#### Material provided ####

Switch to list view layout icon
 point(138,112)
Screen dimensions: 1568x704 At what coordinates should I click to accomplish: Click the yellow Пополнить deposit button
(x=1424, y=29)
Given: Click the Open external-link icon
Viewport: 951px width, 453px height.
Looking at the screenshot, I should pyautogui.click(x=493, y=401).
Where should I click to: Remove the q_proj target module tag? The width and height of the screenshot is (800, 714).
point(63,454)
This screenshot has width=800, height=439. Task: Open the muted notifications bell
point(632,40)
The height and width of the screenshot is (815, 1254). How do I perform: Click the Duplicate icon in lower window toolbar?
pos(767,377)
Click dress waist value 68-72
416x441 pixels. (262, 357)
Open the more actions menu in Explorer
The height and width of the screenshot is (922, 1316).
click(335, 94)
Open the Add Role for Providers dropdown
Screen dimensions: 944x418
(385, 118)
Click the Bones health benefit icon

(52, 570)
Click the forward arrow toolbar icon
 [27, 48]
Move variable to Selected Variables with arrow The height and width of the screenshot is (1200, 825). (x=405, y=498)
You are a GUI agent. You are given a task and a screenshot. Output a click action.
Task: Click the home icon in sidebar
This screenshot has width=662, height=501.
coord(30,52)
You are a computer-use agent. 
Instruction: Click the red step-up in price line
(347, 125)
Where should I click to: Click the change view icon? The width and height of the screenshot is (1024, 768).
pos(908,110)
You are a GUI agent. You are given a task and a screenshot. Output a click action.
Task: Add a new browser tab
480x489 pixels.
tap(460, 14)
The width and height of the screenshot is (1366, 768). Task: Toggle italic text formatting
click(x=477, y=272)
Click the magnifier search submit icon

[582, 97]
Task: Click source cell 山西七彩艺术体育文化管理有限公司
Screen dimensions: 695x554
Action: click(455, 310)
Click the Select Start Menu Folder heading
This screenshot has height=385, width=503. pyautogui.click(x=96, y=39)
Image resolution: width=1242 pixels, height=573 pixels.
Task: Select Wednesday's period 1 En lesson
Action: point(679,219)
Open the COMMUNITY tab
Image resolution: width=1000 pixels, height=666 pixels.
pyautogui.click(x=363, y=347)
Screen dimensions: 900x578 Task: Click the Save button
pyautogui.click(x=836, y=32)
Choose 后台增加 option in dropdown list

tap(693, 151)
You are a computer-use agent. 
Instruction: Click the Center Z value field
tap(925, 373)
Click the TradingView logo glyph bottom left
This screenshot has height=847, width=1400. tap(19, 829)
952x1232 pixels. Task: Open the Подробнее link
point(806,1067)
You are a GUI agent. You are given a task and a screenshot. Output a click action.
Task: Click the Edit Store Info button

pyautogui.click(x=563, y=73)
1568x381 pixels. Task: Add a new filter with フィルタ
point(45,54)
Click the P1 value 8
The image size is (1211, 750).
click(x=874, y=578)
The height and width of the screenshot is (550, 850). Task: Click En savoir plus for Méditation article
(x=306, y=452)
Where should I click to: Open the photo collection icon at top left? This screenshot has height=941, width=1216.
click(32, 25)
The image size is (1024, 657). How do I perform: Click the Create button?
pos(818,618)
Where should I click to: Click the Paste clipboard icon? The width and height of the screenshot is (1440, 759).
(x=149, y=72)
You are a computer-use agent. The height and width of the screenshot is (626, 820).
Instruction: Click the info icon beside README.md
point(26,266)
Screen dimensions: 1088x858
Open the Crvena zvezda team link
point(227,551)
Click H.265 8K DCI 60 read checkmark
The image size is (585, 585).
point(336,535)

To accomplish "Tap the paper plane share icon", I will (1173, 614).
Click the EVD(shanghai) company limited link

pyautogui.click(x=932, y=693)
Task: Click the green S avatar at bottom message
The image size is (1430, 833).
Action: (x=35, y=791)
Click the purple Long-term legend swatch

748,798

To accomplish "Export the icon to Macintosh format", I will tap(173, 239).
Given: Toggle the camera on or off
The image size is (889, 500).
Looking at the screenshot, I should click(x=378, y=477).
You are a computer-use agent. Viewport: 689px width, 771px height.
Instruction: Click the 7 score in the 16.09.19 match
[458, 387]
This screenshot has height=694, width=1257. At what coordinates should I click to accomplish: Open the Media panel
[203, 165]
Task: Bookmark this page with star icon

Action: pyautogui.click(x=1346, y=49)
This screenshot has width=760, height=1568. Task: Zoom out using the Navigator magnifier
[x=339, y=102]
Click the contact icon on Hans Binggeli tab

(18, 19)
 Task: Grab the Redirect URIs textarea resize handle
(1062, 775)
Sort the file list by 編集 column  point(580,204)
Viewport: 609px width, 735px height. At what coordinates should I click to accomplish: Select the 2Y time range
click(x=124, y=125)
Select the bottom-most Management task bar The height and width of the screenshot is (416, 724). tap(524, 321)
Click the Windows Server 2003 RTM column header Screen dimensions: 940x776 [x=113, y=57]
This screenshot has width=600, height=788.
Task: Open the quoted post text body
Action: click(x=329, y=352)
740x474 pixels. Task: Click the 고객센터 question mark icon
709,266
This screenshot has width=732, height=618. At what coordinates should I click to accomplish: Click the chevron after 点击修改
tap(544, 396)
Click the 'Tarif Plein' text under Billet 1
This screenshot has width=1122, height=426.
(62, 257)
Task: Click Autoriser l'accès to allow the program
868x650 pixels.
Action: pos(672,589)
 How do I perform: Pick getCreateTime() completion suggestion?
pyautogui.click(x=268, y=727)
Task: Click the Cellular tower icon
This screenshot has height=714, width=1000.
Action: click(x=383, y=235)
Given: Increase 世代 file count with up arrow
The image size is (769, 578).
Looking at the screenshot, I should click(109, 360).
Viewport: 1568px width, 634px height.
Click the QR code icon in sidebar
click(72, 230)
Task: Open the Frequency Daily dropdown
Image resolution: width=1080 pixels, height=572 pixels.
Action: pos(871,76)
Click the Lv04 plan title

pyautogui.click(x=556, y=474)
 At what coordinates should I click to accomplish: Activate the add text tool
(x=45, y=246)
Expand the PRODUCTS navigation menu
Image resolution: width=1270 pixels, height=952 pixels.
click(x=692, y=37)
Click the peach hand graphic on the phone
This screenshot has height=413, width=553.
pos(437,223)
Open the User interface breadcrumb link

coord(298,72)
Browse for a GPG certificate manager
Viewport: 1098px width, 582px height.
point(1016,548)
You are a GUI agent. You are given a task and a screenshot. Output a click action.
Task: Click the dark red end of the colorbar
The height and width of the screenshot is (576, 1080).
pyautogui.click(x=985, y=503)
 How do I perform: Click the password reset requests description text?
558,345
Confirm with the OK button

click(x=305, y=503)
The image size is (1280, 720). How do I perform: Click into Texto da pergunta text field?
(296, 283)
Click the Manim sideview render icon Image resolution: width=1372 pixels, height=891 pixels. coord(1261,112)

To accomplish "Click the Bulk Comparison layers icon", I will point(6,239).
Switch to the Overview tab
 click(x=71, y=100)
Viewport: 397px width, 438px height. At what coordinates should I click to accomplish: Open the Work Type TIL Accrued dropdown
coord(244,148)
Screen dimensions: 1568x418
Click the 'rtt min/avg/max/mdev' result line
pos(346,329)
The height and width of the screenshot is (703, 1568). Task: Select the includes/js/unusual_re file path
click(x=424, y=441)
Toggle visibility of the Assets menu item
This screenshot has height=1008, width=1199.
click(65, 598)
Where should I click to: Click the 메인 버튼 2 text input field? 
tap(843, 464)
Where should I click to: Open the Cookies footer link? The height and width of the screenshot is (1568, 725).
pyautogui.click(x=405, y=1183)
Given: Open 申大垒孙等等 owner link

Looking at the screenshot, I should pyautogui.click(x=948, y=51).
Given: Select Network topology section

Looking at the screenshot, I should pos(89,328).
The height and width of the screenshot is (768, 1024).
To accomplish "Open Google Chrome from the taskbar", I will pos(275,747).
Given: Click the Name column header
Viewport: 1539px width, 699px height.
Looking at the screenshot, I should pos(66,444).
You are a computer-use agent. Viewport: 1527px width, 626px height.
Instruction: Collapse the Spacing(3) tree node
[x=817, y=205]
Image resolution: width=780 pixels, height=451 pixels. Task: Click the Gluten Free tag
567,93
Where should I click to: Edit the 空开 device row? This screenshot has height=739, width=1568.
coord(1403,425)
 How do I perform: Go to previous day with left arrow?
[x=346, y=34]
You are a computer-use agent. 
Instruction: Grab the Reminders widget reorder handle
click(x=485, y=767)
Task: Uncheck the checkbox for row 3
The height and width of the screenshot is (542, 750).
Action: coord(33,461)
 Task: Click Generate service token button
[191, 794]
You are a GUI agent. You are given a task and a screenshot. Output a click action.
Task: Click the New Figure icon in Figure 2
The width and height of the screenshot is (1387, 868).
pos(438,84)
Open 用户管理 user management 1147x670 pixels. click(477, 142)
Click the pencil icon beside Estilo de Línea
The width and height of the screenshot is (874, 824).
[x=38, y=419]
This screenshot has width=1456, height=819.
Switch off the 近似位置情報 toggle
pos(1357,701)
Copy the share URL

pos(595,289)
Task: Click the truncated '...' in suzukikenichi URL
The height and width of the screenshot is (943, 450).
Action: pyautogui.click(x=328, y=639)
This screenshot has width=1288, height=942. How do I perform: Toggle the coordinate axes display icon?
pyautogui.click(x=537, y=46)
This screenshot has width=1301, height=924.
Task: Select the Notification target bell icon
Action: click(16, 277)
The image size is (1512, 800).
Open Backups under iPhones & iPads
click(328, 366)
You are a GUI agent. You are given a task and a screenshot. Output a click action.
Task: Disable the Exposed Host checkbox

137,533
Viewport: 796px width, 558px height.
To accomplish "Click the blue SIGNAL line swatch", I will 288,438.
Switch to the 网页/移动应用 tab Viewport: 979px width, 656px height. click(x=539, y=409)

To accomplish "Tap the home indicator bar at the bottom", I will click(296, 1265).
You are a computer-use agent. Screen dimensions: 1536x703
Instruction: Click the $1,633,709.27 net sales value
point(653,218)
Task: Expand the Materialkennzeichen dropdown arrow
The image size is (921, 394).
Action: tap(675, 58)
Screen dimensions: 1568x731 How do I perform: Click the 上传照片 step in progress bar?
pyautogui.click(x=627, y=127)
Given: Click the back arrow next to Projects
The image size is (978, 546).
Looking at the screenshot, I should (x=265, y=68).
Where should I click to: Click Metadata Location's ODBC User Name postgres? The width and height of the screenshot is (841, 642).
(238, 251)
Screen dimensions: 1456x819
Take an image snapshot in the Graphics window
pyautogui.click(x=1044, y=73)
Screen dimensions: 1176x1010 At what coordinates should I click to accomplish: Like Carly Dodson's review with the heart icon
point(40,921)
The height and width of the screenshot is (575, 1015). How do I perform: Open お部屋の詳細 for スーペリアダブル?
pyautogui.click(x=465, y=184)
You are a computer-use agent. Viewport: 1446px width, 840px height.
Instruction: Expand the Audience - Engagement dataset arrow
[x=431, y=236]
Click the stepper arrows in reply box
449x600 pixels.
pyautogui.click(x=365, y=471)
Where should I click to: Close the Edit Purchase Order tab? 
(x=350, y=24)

####

Task directions:
Within the entries above, find each line where "home" appears; copy every one.

Solution to this task:
Task: Click the home icon in sidebar
To accomplish "Tap the home indicator bar at the bottom", I will click(296, 1265).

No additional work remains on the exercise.